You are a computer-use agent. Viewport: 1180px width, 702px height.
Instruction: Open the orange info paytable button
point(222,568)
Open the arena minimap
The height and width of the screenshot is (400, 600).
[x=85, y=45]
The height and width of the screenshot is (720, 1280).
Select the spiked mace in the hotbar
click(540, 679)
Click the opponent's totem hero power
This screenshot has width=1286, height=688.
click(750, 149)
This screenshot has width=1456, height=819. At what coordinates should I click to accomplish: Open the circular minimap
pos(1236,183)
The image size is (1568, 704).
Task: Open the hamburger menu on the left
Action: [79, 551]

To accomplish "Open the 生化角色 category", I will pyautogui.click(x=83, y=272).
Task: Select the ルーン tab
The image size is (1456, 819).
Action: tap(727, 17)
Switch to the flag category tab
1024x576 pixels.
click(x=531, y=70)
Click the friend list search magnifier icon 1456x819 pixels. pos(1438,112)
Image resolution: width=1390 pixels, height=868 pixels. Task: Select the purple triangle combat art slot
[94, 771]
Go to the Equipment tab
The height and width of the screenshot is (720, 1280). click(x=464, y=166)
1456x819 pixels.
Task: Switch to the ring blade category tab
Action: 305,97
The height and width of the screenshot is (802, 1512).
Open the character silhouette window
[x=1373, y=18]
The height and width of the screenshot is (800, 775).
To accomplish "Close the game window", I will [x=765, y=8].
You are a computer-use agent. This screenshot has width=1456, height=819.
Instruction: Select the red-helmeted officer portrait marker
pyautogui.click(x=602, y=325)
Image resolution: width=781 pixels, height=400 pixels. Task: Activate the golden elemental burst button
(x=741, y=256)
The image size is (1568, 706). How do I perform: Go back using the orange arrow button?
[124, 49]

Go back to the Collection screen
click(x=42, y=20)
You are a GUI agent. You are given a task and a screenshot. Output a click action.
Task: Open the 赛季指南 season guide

_____

▶ **WHAT YOU WILL DO**
Starting at the line containing "The height and width of the screenshot is (802, 1512)." and ending at the end of the records, rewrite those lines with the requests included, scaling every coordinate in the answers by 1.15 and rounding to whole numbers, with halves rounded up. Leave the numbers in the requests unchanged and give only these lines.

▶ **EXERCISE RESULT**
The height and width of the screenshot is (802, 1512).
Open the character silhouette window
[x=1579, y=21]
The height and width of the screenshot is (800, 775).
To accomplish "Close the game window", I will [x=880, y=9].
You are a computer-use agent. This screenshot has width=1456, height=819.
Instruction: Select the red-helmeted officer portrait marker
pyautogui.click(x=692, y=374)
Image resolution: width=781 pixels, height=400 pixels. Task: Activate the golden elemental burst button
(x=852, y=294)
The image size is (1568, 706). How do I perform: Go back using the orange arrow button?
[143, 56]

Go back to the Collection screen
click(x=48, y=23)
You are a GUI agent. You are given a task and a screenshot. Output a click action.
Task: Open the 赛季指南 season guide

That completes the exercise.